Question au Gouvernement n° 2432 :
défense

11e Législature

Question de : M. Michel Meylan
Haute-Savoie (3e circonscription) - Démocratie libérale et indépendants

Question posée en séance, et publiée le 29 novembre 2000

M. le président. La parole est à M. Michel Meylan.
M. Michel Meylan. Ma question, qui s'adresse à M. le Premier ministre, pourrait tant aussi bien être posée à Mme Buffet.
A vingt ans, j'ai répondu à l'appel du Gouvernement en allant combattre en Algérie. Comme tous ceux de ma génération, j'ai donné deux ans de ma vie pour une guerre sans nom. Plus encore que d'autres, peut-être, je m'interroge et je vous interroge sur le débat à propos de la torture pendant la guerre d'Algérie.
Dans vos déclarations, vous avez suggéré que ce débat était celui du Parlement. Dès lors que vous-même avez pris publiquement position le 4 novembre dernier, lors du dîner du CRIF - Conseil représentatif des institutions juives de France -, en faveur de l'appel d'un collectif d'intellectuels à condamner la torture durant cette période, dès lors que vous désavouez officiellement la proposition du Parti communiste de créer une commission d'enquête parlementaire à ce sujet, dès lors enfin qu'un de vos ministres, Mme Buffet, affiche publiquement son désaccord avec votre position, cela devient aussi le débat du Gouvernement.

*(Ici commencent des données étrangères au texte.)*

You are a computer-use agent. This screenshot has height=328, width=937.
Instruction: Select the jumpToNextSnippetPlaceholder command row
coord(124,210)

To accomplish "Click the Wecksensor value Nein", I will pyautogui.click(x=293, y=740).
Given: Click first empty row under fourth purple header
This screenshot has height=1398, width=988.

Monsieur le Premier ministre, nous n'avons pas vocation à devenir les porteurs de valise de l'histoire. Vous avez évoqué la mémoire de ces centaines de milliers de jeunes du contingent. Personnellement, je ne peux citer qu'une poignée de camarades morts au combat sous mes yeux. C'est en leur souvenir et au nom de tous les anciens d'AFN que je vous pose trois questions.
Pourquoi avez-vous suscité ce débat en soutenant, lors du dîner annuel du CRIF, l'appel à la condamnation de la torture, publié par le quotidien communiste L'Humanité, si vous ne souhaitiez pas qu'il fasse l'objet d'une récupération politique ?

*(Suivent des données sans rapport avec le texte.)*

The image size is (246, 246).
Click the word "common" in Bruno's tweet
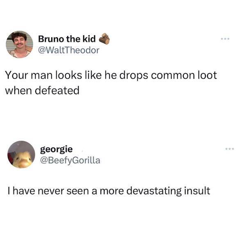pos(172,77)
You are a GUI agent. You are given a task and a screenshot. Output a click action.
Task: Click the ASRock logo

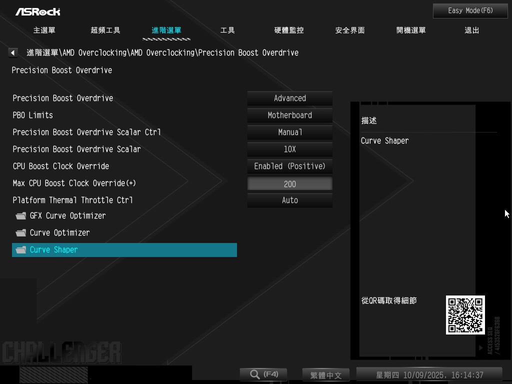38,11
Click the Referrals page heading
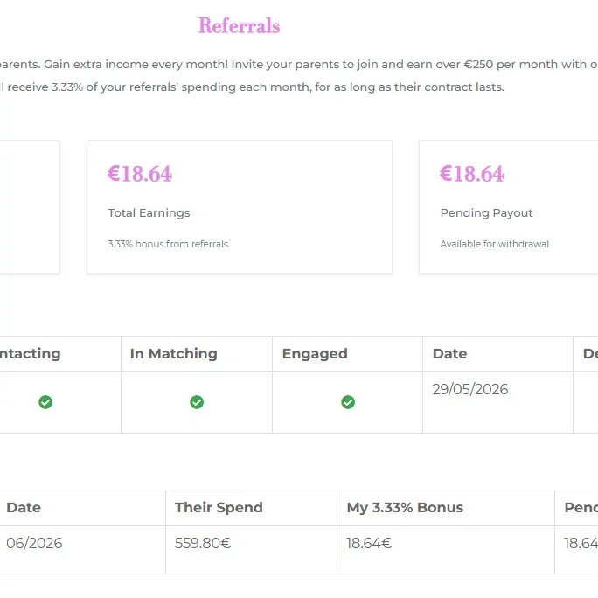598x598 pixels. coord(240,25)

Croyez-vous que les communistes, qui ont voté les pouvoirs spéciaux au président du Conseil socialiste Guy Mollet pour la conduite des opérations d'Algérie, soient les mieux placés pour donner des leçons d'histoire et de morale ? (Protestations sur les bancs du groupe communiste et du groupe socialiste. - Applaudissements sur les bancs du groupe Démocratie libérale et Indépendants et sur quelques bancs du groupe du Rassemblement pour la République et du groupe de l'Union pour la démocratie française-Alliance.) Et que pensez-vous de la torture pratiquée dans les régimes communistes actuels et anciens ?

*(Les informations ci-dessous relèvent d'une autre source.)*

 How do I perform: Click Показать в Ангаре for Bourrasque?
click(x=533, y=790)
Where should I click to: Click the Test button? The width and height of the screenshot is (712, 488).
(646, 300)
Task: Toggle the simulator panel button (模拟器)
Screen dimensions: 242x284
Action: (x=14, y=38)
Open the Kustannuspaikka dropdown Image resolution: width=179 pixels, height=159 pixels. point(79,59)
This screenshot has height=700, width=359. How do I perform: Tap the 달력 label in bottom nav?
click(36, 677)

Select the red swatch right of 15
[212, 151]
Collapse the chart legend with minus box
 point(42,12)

Dans votre souci affiché de vérité historique, pourquoi ne proposez-vous pas de faire la lumière sur les atrocités et les exactions commises par le FLN contre les soldats français, contre les populations civiles et contre les harkis ? (Applaudissements sur les bancs du groupe Démocratie libérale et Indépendants et sur quelques bancs du groupe du Rassemblement pour la République et du groupe de l'Union pour la démocratie française-Alliance.)
M. le président. La parole est à M. le Premier ministre.
M. Lionel Jospin, Premier ministre. Monsieur le député, la reconnaissance des crimes commis pendant ce que nous appelons maintenant la guerre d'Algérie, et le fait que la torture fut pratiquée crée un trouble profond dans l'opinion - qui l'exprime - et heurte notre conscience. Pourquoi m'élever contre la torture ? Parce que je suis contre !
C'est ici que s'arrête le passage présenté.